**EXTRACT PROVIDED**.
──────

I am a heart-broken parent these days. It seems clear to me that the fault is in the public education system here in France – not the teachers individually, who seem well-intentioned, but in the culture and pedagogy, as I wrote about (in French) in my last note.
As a parent I am motivated to find a better way.
As a professional idealist I am downright obsessed, because education is, to put it simply, the most powerful tool we have to make the world a better place. Even though I’ve read it many times, I still feel revolutionary tingles when I re-read the lines that Maria Montessori wrote after World War Two about reconstructing a ruined Europe: “If help and salvation are to come, they can only come from the children, for the children are the makers of men. The child is endowed with unknown powers, which can guide us to a radiant future.”
I can imagine a radiant future full of kind, curious, self-confident people, who treat each other with dignity, who are motivated to create a better world together. This description will never apply to everyone, of course, but what if it applied to most? That seems actually possible to me with the right education system in place. We would still have our differences, but we could finally coexist. All the other problems we face would seem solvable.

──────

**COMPLETE THE FOLLOWING**.
(A) Rewrite the essay on education from "I am a heart-broken" to "my last note.", substituting "instructors" for "teachers".
(B) Continue the essay on education from the point at which it stops.
The lines placed after the essay on education come from a separate source.

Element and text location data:
──────

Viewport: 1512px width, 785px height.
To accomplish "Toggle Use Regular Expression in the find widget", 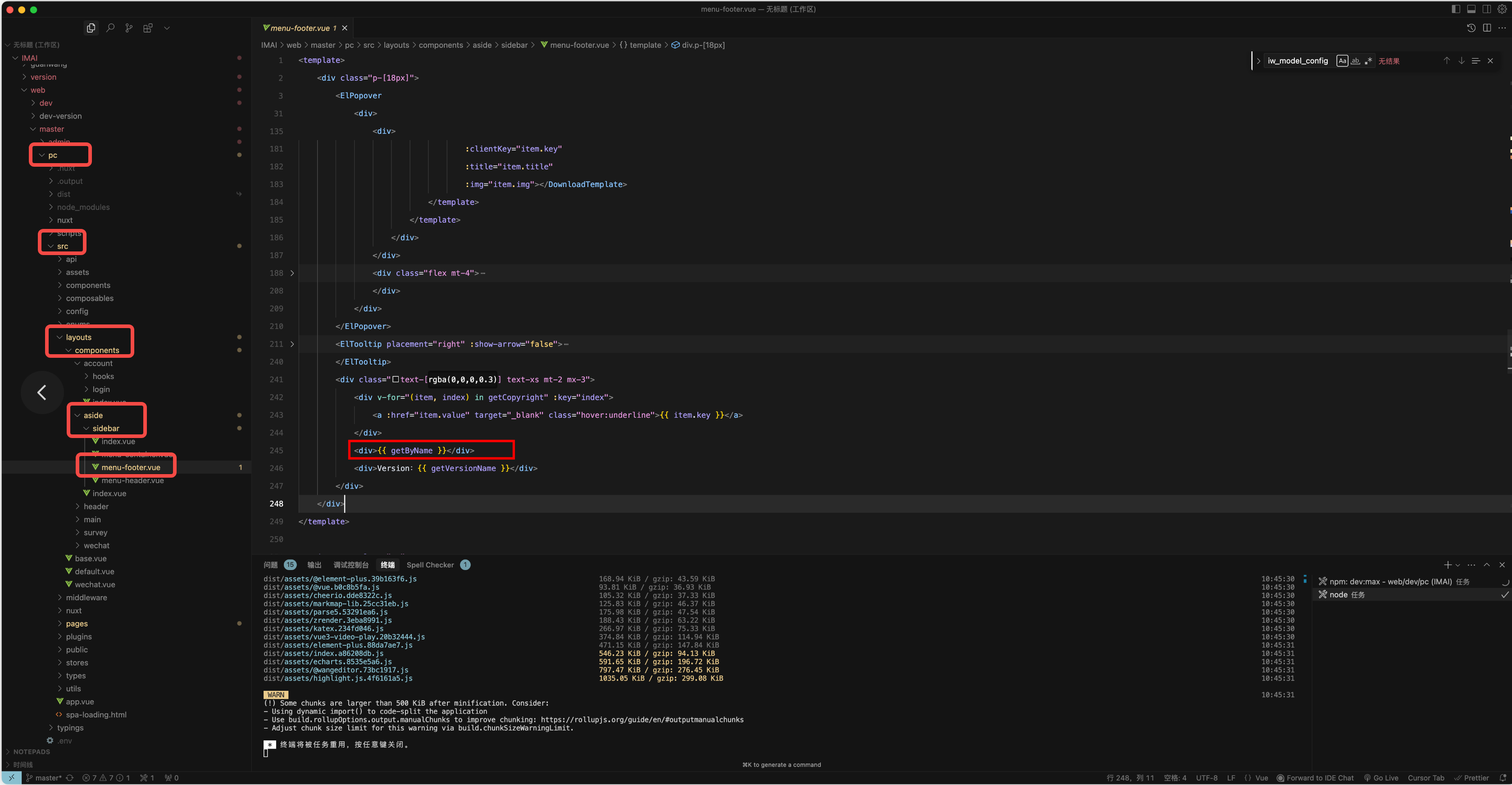I will (x=1368, y=60).
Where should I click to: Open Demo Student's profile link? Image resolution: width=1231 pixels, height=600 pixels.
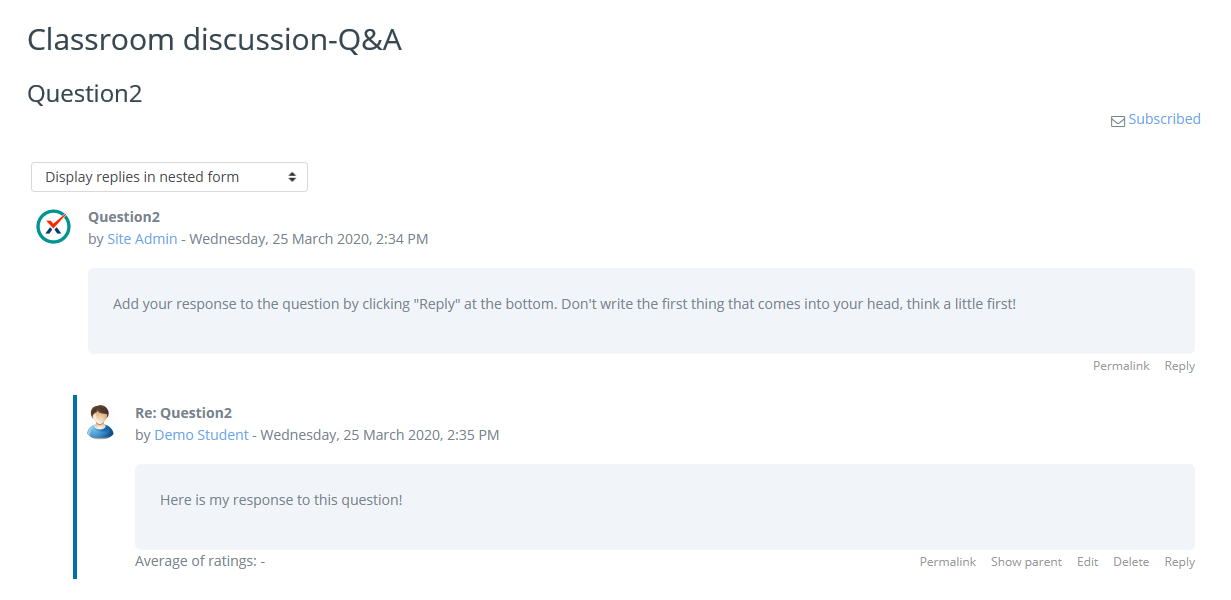point(201,435)

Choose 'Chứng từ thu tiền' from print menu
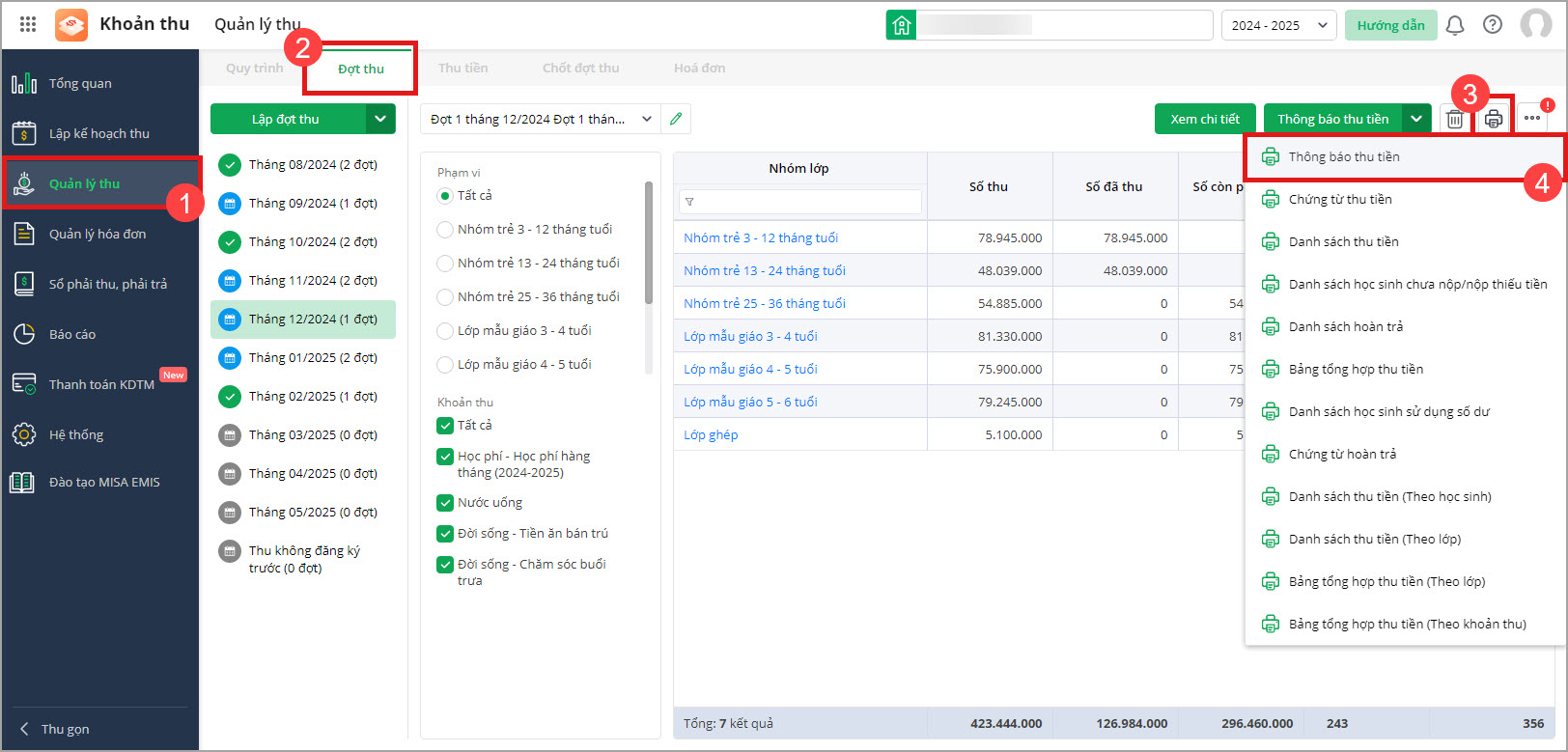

──────

**ANSWERS GIVEN**.
(A)
I am a heart-broken parent these days. It seems clear to me that the fault is in the public education system here in France – not the instructors individually, who seem well-intentioned, but in the culture and pedagogy, as I wrote about (in French) in my last note.

(B)
This is a dream of cultural change, and culture is a notoriously diffuse, amorphous thing, difficult to locate and describe, impossible to control. Our educational system is only one piece of the cultural puzzle, a puzzle with no clear cause and effect in the pieces, a tangle of interdependence and mutual reinforcement. But if a change in any one piece has the potential to turn the cultural tides, to spread throughout the puzzle, it is certainly a change in the school systems. For the children are the makers of men.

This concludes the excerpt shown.